Closed jasonkarns closed 4 years ago

jasonkarns commented 4 years ago

Rake's power is inherited from make's power, which is the dependency awareness between files (targets and sources) such that only the minimal set of files/tasks need to be run.

This extracts the analytics fetching logic into rakelib/analytics.rake where the files themselves are declared using Rake's DSL.

This has an added benefit that the analytics fetching can be parallelized by instructing rake to run in multitask mode (-m). This accounts for an 80% reduction in build time locally.
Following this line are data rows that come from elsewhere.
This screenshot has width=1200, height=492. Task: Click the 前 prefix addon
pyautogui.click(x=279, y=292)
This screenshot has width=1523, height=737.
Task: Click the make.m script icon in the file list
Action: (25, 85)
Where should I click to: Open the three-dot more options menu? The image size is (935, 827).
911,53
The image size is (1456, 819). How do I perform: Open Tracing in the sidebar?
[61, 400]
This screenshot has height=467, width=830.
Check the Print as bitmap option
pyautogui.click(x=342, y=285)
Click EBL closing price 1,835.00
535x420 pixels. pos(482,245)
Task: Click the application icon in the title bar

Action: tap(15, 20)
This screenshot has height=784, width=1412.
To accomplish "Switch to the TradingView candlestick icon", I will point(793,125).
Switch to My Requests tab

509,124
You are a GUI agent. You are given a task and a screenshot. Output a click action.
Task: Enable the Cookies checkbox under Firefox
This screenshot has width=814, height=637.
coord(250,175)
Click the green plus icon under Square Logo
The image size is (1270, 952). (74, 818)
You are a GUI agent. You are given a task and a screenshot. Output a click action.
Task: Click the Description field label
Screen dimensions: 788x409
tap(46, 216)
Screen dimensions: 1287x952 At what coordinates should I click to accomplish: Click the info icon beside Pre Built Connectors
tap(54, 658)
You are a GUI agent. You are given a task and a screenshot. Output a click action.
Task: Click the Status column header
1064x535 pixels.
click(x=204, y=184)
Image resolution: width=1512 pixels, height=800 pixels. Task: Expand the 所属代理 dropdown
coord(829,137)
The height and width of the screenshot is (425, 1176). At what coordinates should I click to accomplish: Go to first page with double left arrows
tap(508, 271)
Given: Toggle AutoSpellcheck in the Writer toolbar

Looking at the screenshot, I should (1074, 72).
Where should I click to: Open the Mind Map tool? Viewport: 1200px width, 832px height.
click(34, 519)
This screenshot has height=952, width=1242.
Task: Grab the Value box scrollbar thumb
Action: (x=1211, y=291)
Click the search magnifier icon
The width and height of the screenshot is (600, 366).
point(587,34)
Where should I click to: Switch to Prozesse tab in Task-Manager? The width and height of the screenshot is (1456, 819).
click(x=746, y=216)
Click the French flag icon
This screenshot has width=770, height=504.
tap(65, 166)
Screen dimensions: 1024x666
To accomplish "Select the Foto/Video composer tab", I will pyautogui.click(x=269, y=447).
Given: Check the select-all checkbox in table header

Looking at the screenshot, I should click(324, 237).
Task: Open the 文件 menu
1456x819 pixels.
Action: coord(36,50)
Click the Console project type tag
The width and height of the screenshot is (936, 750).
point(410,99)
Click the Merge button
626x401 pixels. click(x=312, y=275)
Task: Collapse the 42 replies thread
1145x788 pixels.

the data:analytics:mac and data:analytics:linux tasks depend only on the file paths for their respective directories (_data/analytics/*.json and _data/analytics-linux/*.json). The tasks for those file patterns are defined using a rule:

rule FILE_PATTERN => ["%{^_data,#{API}}p", "%d"]

This rule declares that the source files (prereqs) for the json data files are:

  1. the file path with _data substituted for the http-api prefix
  2. the directory portion of the file path.

The parent directories are defined using a loop: DIRS.each { |d| directory d }

The http-api "sources" are defined using their own rule: rule Regexp.new(API). We ensure that the http-api tasks are instances of HttpResourceTask, which is a subclass of Rake::FileTask that provides its timestamp as the HTTP Last-Modified header; and a convenience method for parsing the json body.

Lastly, the json file tasks themselves are created as instances of Analytics::JsonFileTask, which itself is a subclass of Rake::FileTask. It is customized to define their file timestamps from the json data end_date (as opposed to filesystem mtime).